What you have to do |
Put the lines of the entries into a numbered list, beginning at the line that contains "Image resolution: width=683" and continuing through the last line of the entries, with blank lines dropped. Leave the pictures out of the list.

(Entries in a dataset)

******************************

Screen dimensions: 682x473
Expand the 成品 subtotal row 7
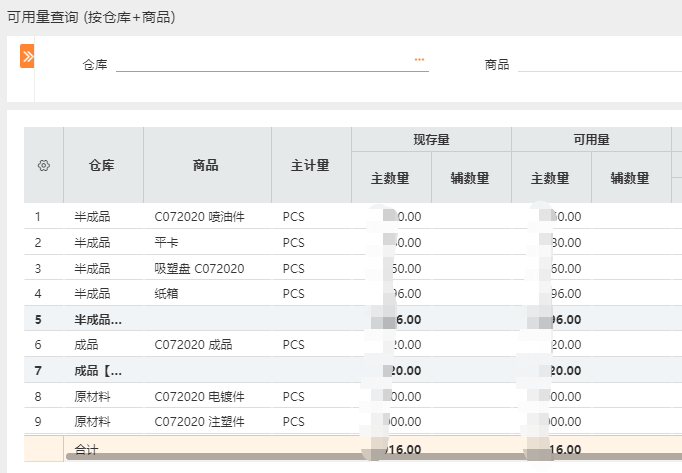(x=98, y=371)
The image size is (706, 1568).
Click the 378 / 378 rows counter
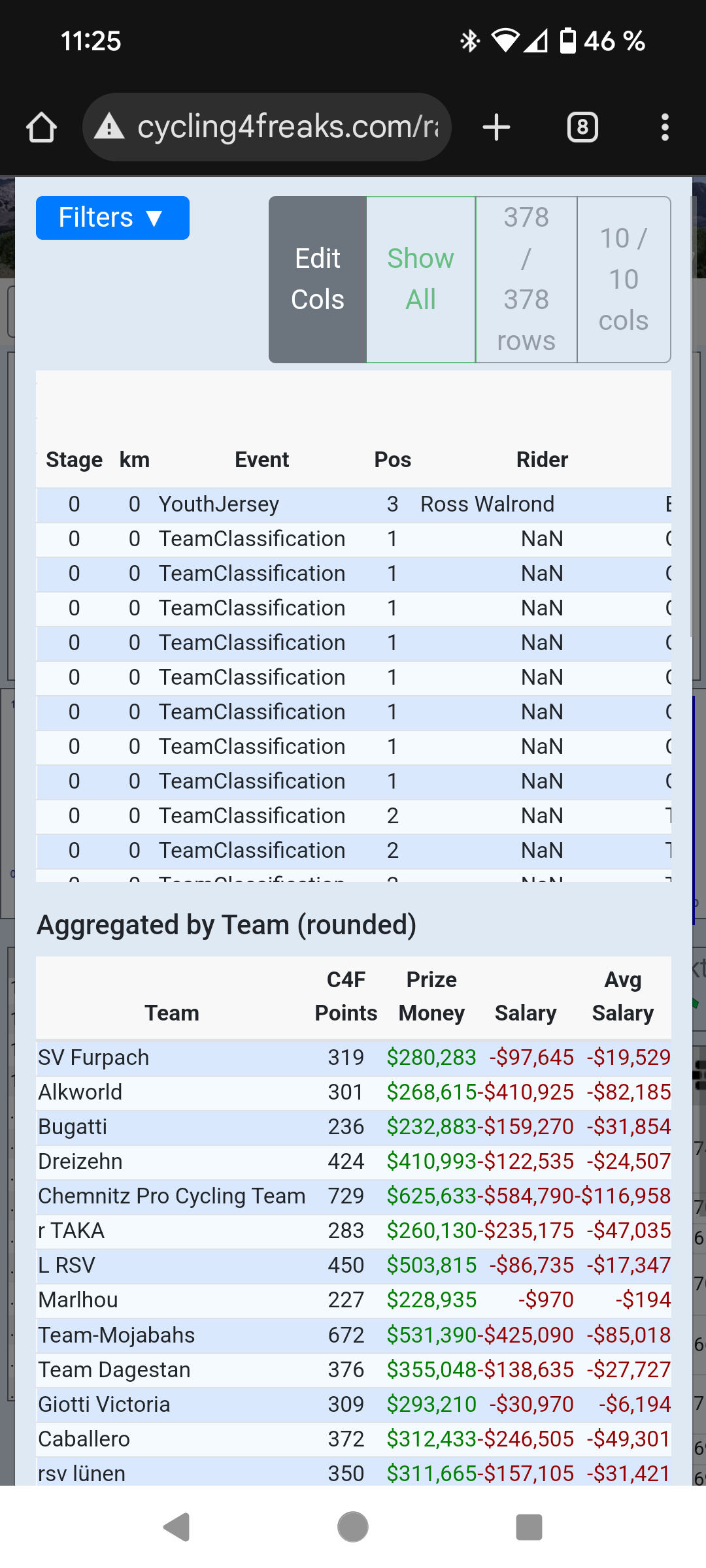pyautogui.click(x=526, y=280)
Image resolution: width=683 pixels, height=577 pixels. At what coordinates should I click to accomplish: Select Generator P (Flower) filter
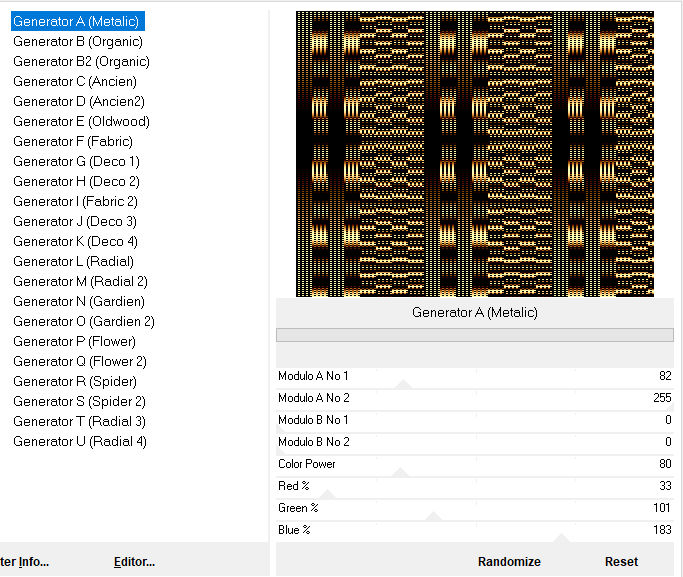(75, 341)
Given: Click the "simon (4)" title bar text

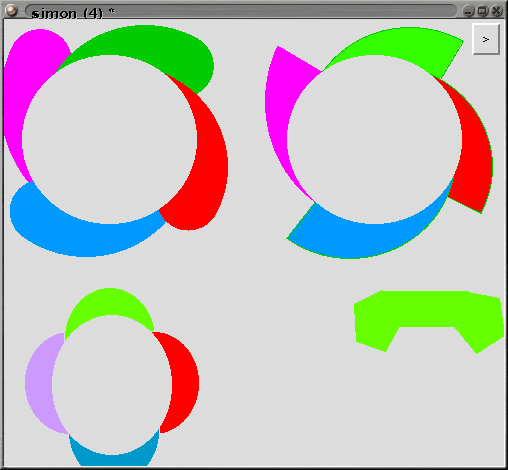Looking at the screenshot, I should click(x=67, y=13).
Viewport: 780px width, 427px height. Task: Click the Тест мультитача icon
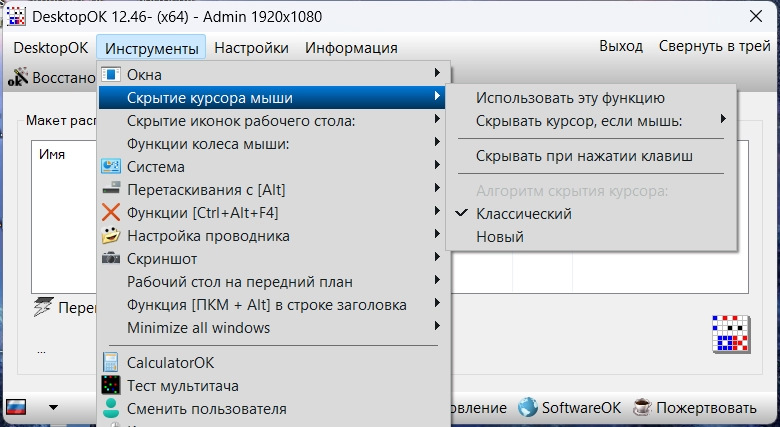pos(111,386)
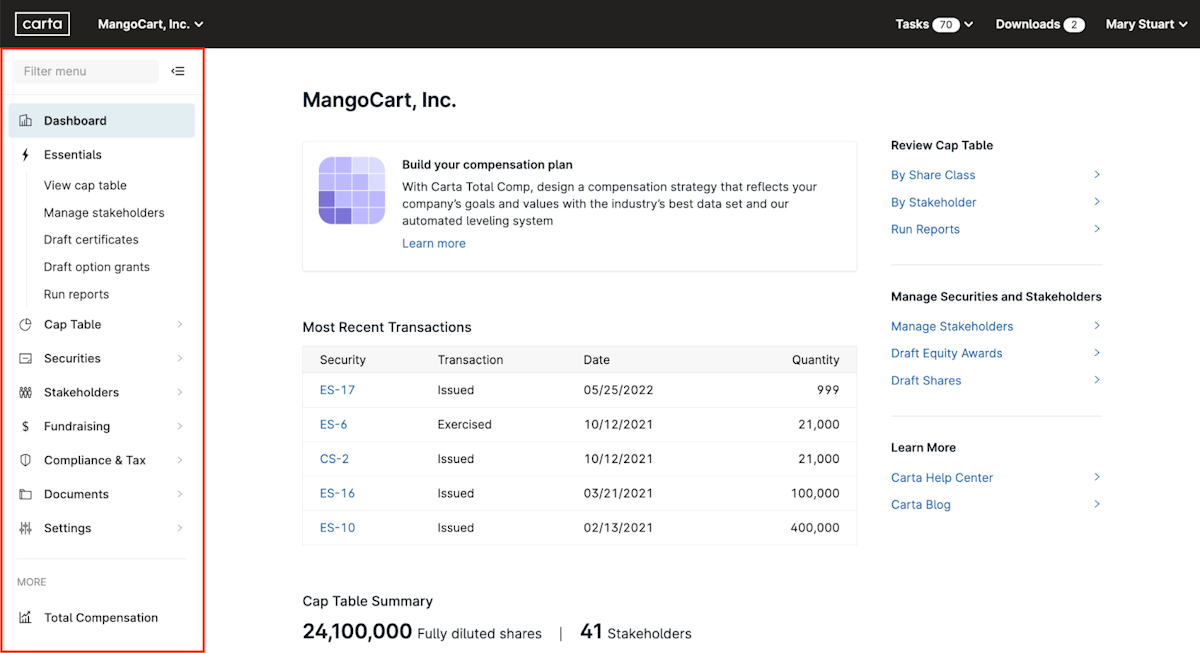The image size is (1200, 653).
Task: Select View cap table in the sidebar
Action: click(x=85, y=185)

******************************

Solution to the exercise |
1. Image resolution: width=683 pixels, height=577 pixels. At what coordinates should I click to accomplish: Select Generator P (Flower) filter
2. (75, 341)
3. Given: Click the "simon (4)" title bar text
4. Looking at the screenshot, I should click(x=67, y=13).
5. Viewport: 780px width, 427px height. Task: Click the Тест мультитача icon
6. pos(111,386)
7. The image size is (1200, 653).
8. Task: Select View cap table in the sidebar
9. Action: click(x=85, y=185)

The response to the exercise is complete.